The Canada Day weekend in northern Alberta was also a rather fiery one.

As of Tuesday evening, 62 wildfires were burning in the province, including about 20 that are out of control.

Seventeen fires were concentrated in the High Level forest area, and two were in the Fort McMurray region.

Melissa Story, a wildfire information officer with Alberta Wildfire, said thunderstorms have sparked some of the fires in northern Alberta.

"So, we are responding to a number of lightning fires that have started in that area," she added.

Story said fire danger in the northern part of the province remains "high to very high."

"We are seeing those conditions that are conducive to wildfires starting easily and spreading quickly," she said.

"That does contribute to the wildfire situation that's happening up there, coupled with the lightning strikes that we have seen in that area."

Story said most wildfires in spring are caused by humans, but now the province begins to see more naturally ignited fires.

Between June 29 and July 2 there were 28 confirmed lightning starts, Story said.

Story said the "elevated fire behaviour" in the High Level forest area makes fire suppression efforts more difficult.

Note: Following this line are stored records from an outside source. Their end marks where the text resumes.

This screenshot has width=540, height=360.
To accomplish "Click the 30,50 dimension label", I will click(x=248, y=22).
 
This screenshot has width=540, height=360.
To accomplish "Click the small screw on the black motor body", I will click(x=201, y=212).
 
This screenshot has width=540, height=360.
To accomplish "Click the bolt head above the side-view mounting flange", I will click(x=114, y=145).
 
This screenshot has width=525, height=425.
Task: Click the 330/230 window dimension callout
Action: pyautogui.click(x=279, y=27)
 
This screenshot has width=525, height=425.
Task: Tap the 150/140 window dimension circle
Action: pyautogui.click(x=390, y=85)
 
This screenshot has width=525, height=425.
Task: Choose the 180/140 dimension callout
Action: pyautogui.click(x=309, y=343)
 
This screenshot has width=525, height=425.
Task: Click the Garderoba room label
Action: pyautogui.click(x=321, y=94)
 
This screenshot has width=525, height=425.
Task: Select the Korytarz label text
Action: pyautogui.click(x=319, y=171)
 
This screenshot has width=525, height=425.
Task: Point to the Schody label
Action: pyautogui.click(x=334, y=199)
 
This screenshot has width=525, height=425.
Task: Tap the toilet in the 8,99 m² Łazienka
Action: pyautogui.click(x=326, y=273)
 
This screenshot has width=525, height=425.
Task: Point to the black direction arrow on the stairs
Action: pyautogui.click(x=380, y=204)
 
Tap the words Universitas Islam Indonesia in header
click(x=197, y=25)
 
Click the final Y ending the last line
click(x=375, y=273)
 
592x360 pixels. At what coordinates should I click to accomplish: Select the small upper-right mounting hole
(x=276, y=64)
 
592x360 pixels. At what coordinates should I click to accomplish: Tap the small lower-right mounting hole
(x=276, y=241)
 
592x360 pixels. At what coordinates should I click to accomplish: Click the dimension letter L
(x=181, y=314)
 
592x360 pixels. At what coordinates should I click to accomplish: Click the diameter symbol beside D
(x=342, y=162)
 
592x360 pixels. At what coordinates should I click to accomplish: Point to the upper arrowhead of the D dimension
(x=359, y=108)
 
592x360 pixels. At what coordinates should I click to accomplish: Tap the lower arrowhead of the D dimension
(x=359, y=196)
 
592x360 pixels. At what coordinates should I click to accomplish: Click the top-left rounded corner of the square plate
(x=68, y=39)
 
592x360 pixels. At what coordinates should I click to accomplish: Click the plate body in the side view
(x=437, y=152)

"We are doing everything that we can to get a handle on the fire situation that's happening up there," she said.

Memories of past fires

Story said that currently there are no communities under threat from wildfire.

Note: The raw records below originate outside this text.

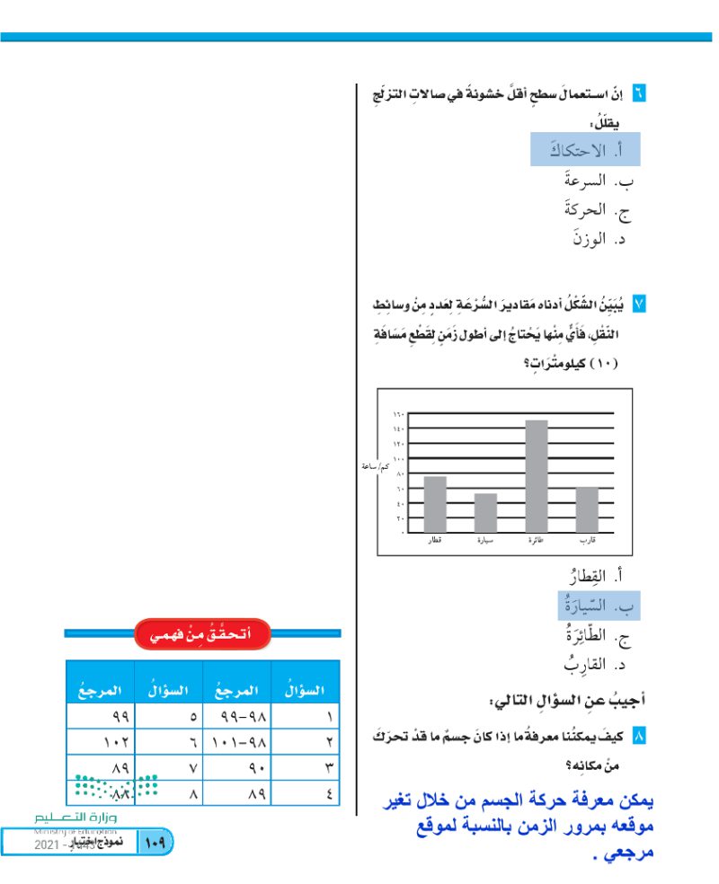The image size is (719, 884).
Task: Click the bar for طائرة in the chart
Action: click(537, 475)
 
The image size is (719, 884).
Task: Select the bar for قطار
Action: click(434, 503)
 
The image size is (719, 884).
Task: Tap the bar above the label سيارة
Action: click(485, 512)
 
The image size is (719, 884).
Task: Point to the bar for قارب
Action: click(587, 508)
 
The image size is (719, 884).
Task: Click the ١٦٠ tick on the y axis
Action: click(399, 414)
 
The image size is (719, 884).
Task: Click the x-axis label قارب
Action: click(587, 541)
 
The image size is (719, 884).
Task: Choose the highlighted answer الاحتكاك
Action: click(584, 149)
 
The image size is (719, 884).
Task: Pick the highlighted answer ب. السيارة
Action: click(594, 606)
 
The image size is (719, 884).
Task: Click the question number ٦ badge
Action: click(639, 93)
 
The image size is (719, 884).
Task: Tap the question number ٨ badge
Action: click(639, 737)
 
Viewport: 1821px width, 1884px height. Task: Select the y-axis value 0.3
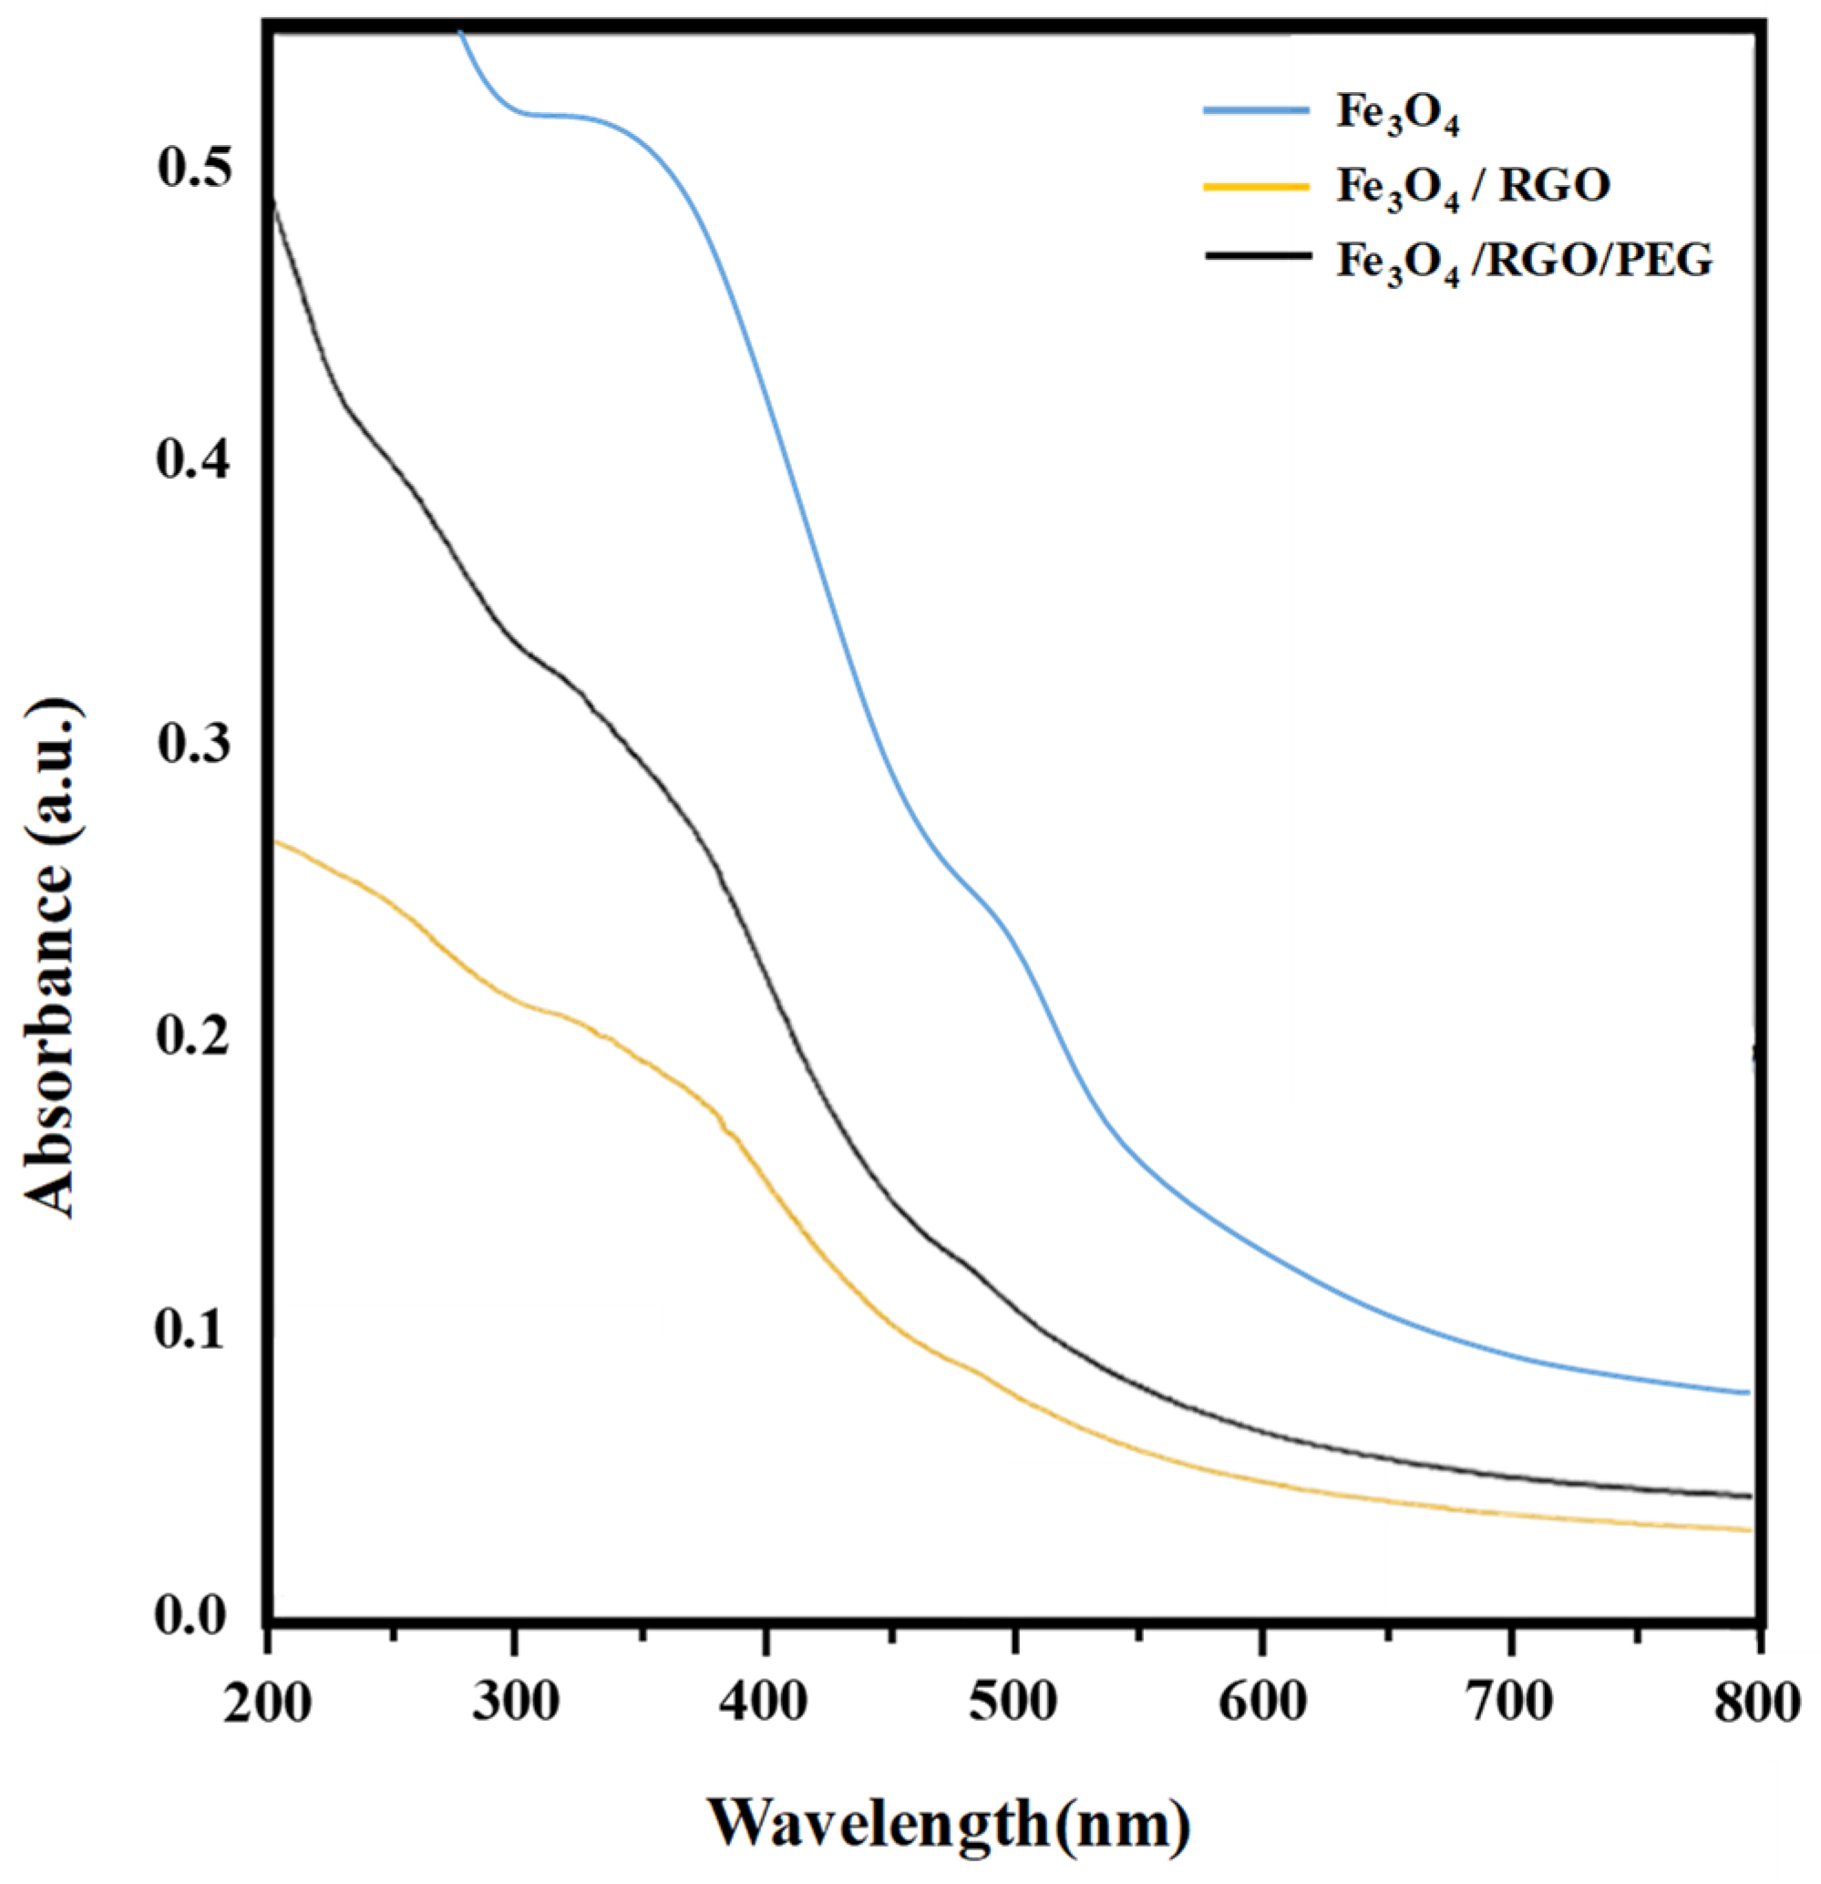point(198,746)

But the residents of High Level are still quite anxious, said Crystal McAteer, High Level's mayor.

"No communities are being evacuated, but there is a lot of tension out there, because even though we have had rain, it's still very, very dry up here," she said.

McAteer said the smell of smoke and the sight of helicopters in the air brings back memories of past fires.

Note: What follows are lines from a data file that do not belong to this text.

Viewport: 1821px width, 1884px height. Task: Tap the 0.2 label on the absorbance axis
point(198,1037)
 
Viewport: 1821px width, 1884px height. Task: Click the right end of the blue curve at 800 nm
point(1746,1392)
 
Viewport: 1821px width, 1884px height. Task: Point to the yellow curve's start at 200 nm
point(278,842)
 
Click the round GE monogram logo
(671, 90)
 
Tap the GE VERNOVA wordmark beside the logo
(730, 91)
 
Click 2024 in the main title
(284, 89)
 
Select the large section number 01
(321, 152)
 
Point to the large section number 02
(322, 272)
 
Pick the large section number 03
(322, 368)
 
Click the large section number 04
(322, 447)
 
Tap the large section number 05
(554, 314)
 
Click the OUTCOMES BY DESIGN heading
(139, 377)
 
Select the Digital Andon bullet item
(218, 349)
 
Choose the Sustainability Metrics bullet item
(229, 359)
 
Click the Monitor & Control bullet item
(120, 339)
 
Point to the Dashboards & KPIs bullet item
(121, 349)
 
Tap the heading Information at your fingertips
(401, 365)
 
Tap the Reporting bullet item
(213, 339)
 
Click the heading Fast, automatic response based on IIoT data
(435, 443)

"They right away start calling and wondering what the conditions are, and how close the fire is."

Some fires are also burning in Wood Buffalo National Park, which is under federal jurisdiction. As of Tuesday afternoon, there were eight under control wildfires in the park, three that were being held and one listed as out of control.

Most fires in the national park are caused by lightning or are carry-overs from last year — fires that kept smoldering underground through the winter, said Alyssa Etsell, the wildfire information officer at the park.

July likely to be warm and dry

Justin Shelley, a meteorologist with Environment Canada, said that while some scattered showers are possible in the Grande Prairie and Peace River region, conditions will be dry this weekend across the province.

"Most of the precipitation risk is going to be in the far north or the far east part of the province, "said Shelley. "But otherwise it's going to be pretty dry, no real threat of precipitation, especially over the western portions of the province for the weekend. And that trend will continue into next week as well."

July is trending toward being drier and warmer than usual, he added.

Story said that dryness contributes to fire risk in northern Alberta. While the region received some rains earlier this year, they weren't sufficient to mitigate the drought conditions there, she said.

"We're keeping an eye on things. Anytime the temperatures do go up — like they are going to — and the windy conditions that we're going to see, the fire danger is going to be elevated and then fire behaviour will be elevated as well."